Photo Courtesy of HKS Inc.

Photo Courtesy of HKS Inc.

Influence of Positive Distractions on Children in Hospital Waiting Areas

Read the journal paper here

 

RESEARCH TEAM
Debajyoti Pati (PI)

COLLABORATORS
Upali Nanda, Former Director of Research, American Art Resources
Laurie Waggener, Director of Research, WHR Architects

FUNDS
American Art Resources, Catherine Meyers Fine Art, Henry Domke Fine Art, Mohawk Carpets


WHAT was the aim

The study objective was to examine the influence of positive distraction on the behavior and activity of children in two clinic waiting areas. Specific aims were to conduct a comparative analysis of five positive distraction conditions to assess their impact on (a) the behavior of children waiting for treatment and (b) the waiting experience of accompanying family members.


Why is it important 

People spend a considerable proportion of time waiting in hospitals. Studies show that the quality of waiting environments influences the perception of quality of care and caregivers, that perception of waiting time is a better indicator of patient satisfaction than actual waiting time, and that the waiting environment contributes to the perception of wait time. In fact, the attractiveness of the physical environment in waiting areas has been shown to be significantly associated with higher perceived quality of care, less anxiety, and higher reported positive interaction with staff. Can positive distractions in waiting areas improve the waiting experience, as indicated by the behavior and activities of children waiting for treatment?


WHAT DID WE DO | HOW DID WE DO IT

Five distraction conditions were randomly introduced in the waiting area of the dental and cardiac clinics of a major pediatric tertiary care center through a single plasma screen intervention. The attention, behavior, and activities of waiting children were recorded. Data on 158 pediatric patients were collected over 12 days during December 2008 and January 2009.


What did we find

Data analysis shows that the introduction of distraction conditions was associated with more calm behavior and less fine and gross movement, suggesting significant calming effects associated with the distraction conditions. Data also suggest that positive distraction conditions are significant attention grabbers and could be an important contributor to improving the waiting experience for children in hospitals by improving environmental attractiveness.


What is next

Considering the potential impact of positive distractions in waiting areas, replication of this study is essential in other clinical settings and other positive distraction media. The use of elec-tronic media in this study is also relevant.
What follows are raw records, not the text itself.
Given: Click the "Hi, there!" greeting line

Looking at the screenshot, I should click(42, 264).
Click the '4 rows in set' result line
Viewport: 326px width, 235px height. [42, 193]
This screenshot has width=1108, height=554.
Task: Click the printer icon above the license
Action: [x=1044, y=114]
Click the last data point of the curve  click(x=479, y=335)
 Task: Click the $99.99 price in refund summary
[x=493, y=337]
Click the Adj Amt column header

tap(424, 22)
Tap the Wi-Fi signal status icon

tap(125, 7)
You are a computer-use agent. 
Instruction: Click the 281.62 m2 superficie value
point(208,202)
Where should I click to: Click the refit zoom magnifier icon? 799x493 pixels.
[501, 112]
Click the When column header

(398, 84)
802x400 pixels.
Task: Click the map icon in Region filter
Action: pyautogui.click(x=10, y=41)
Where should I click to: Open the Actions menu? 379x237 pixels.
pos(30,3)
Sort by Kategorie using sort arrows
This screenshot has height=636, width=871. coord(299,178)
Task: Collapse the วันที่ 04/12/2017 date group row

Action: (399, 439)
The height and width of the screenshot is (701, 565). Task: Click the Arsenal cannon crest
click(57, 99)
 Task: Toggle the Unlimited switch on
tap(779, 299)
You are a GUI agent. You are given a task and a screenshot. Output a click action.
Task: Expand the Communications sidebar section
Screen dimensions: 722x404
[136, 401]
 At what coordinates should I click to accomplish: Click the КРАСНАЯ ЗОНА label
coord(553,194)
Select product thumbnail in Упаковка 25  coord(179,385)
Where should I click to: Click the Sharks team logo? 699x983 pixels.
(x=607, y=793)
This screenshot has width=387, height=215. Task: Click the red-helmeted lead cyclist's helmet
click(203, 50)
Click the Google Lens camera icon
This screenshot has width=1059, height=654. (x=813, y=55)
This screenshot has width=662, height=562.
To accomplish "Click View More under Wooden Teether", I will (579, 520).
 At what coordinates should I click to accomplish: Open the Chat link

Be-cause more and more distractions are anticipated to be provided via electronic media in the future, testing the comparative performance of different distraction conditions on a flat-screen plasma TV monitor was considered to be timely. Given the increasing use of flat-screen monitors in patient areas today, comparing these conditions was expected to inform their more effective use. The three categories of distraction conditions in this study had essentially nature-based themes. Future studies should compare other content, such as movies, cartoons, news, and so forth, which are typically projected on TV screens in hospital waiting areas. Finally, this study focused on pediatric patients. The influence of positive distractions on adult patients and their waiting experience is an important topic that needs to be explored.